Despite being such a fast read, the tension comes through as the family constantly debate whether to stay in Baghdad, and how far to flee. The ever-present dust. The struggle to get your hands on and then store a supply of insulin for her diabetic sister during. Even returning to their house and allowing her sisters to go back to school is a balance between security and normality.
It’s not a modern-day Anne Frank. And many of the questions you’d expect Simon Mayo to ask Thura if she appeared on his Five Live show aren’t answered in the text of the diary.
- What did you really think of Saddam before the invasion?
- While you thank the US for their generosity in funding your further education with a scholarship to the University of Philadelphia, do you also thank the US for invading your country?

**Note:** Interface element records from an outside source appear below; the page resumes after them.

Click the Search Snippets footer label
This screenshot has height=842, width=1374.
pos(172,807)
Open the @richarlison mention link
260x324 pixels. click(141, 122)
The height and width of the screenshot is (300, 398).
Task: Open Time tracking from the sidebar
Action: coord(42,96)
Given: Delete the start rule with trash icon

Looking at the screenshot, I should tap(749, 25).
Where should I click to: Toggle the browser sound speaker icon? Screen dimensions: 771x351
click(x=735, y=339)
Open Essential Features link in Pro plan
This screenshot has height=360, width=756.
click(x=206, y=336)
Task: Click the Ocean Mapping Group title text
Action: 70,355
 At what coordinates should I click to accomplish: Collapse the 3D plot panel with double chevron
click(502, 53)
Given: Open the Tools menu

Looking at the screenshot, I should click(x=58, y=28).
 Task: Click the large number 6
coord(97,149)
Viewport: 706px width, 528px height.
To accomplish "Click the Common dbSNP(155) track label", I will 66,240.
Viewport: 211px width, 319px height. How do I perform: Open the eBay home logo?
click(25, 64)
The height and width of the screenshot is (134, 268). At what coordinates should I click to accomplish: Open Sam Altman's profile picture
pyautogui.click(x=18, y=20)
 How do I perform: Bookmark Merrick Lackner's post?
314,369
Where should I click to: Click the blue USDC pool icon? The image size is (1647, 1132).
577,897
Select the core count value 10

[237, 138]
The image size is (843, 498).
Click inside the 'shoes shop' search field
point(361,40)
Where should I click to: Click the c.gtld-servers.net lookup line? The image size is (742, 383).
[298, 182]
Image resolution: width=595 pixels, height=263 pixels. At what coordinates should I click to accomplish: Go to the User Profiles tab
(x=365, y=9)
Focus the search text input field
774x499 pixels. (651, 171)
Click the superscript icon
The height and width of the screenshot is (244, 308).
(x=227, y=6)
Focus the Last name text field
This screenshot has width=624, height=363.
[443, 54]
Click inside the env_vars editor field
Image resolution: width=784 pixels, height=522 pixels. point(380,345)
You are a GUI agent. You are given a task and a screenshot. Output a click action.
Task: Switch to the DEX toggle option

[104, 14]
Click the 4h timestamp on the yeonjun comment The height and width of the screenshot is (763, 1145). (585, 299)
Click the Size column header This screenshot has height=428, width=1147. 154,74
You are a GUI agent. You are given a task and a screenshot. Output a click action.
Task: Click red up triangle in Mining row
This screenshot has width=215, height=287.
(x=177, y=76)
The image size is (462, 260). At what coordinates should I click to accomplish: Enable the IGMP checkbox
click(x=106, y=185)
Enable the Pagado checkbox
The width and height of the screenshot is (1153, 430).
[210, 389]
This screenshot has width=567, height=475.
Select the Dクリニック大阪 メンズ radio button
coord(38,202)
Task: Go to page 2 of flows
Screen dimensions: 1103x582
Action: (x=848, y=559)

“The Iraqi people don’t know the meaning of the words ‘democracy’ and ‘freedom’. To them, ‘freedom’ means being able to do whatever they want and break the law and even kill people—a freedom from religion and tradition. But none of that means they’re free in the true sense. The only way people can be happy is by supporting one another. My people are destroying the meaning of the work ‘freedom’.”
2 comments:
I just finished reading this book and it is a really good book. I couldn't stop reading it.I finished it in one and half days!
ME TOO!!!! I FINISHED IT IN ONE AND HALF DAYS.
TODAY IS 1/13/09 ,I WILL LOVE TO KNOW WHAT THURA IS DOING NOW .I HOPPE HER FAMILY IS FINE.